» **What the exercise asks**
Rewrite the material from the line with "Screen dimensions: 2304x1131" to the line with "point(19,877)" as a two-column CSV headed input and output, giving each piece of wording to act on one row with its answer beside it. Put each field in quotes, turn line breaks into spaces, and leave out the pictures.

» **Records provided**
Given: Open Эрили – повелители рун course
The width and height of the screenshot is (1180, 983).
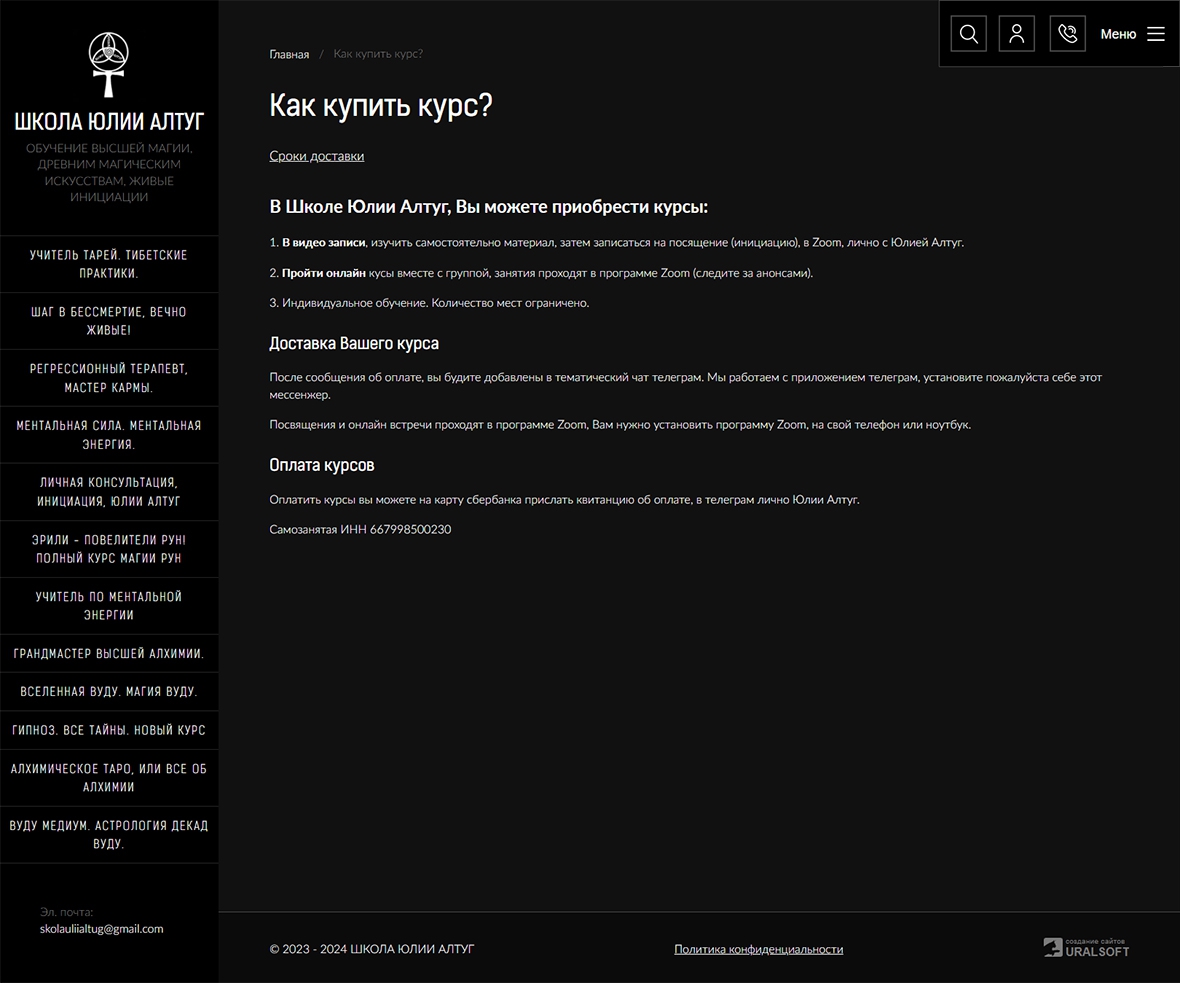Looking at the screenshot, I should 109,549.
==
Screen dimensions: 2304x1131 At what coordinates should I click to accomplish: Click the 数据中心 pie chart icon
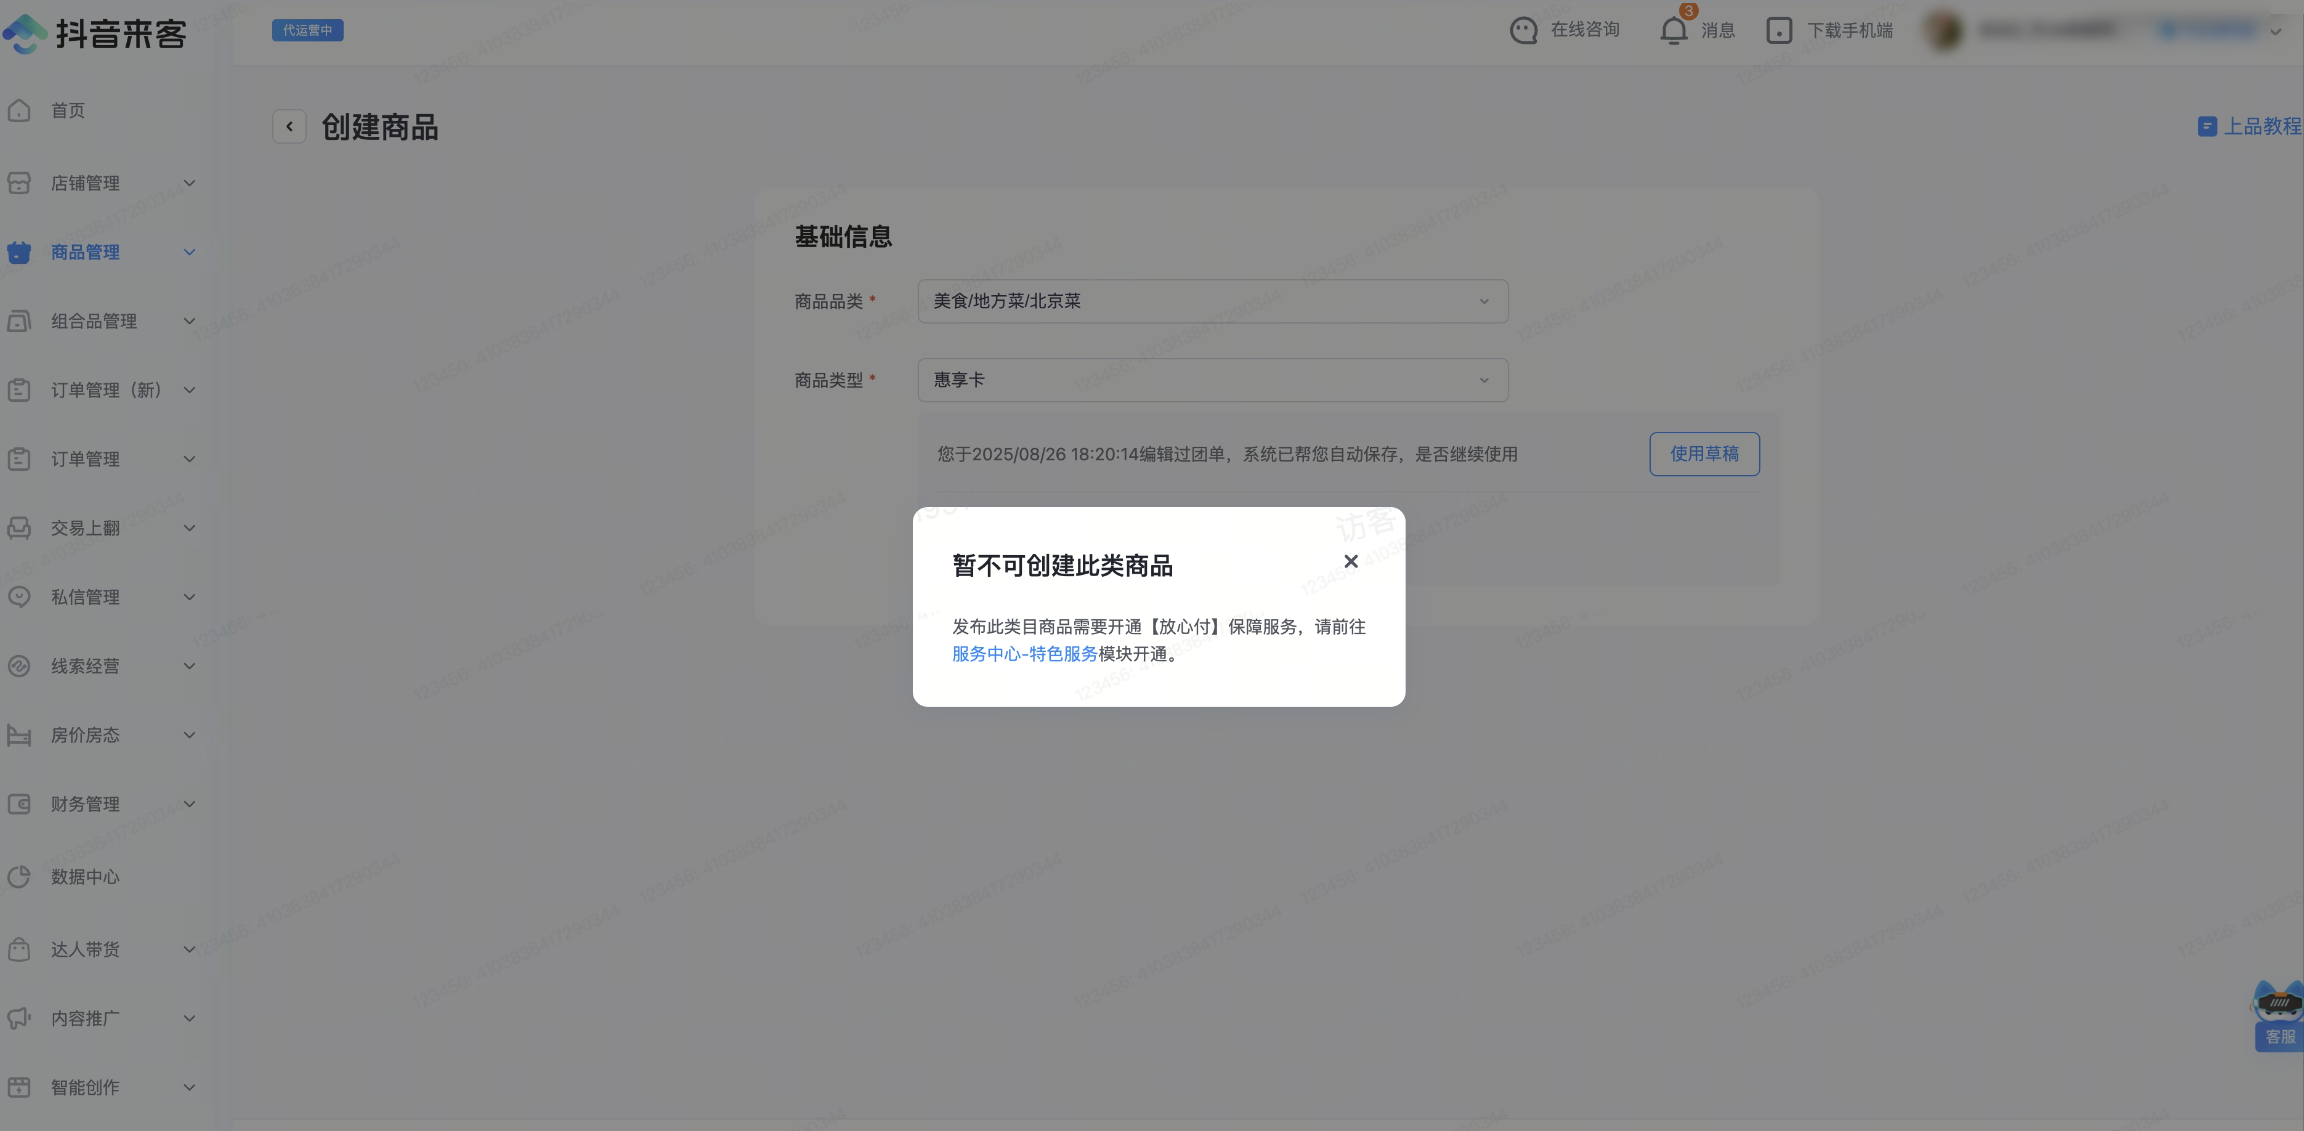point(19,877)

» **Problem solution**
input,output
"Screen dimensions: 2304x1131 At what coordinates should I click to accomplish: Click the 数据中心 pie chart icon","point(19,877)"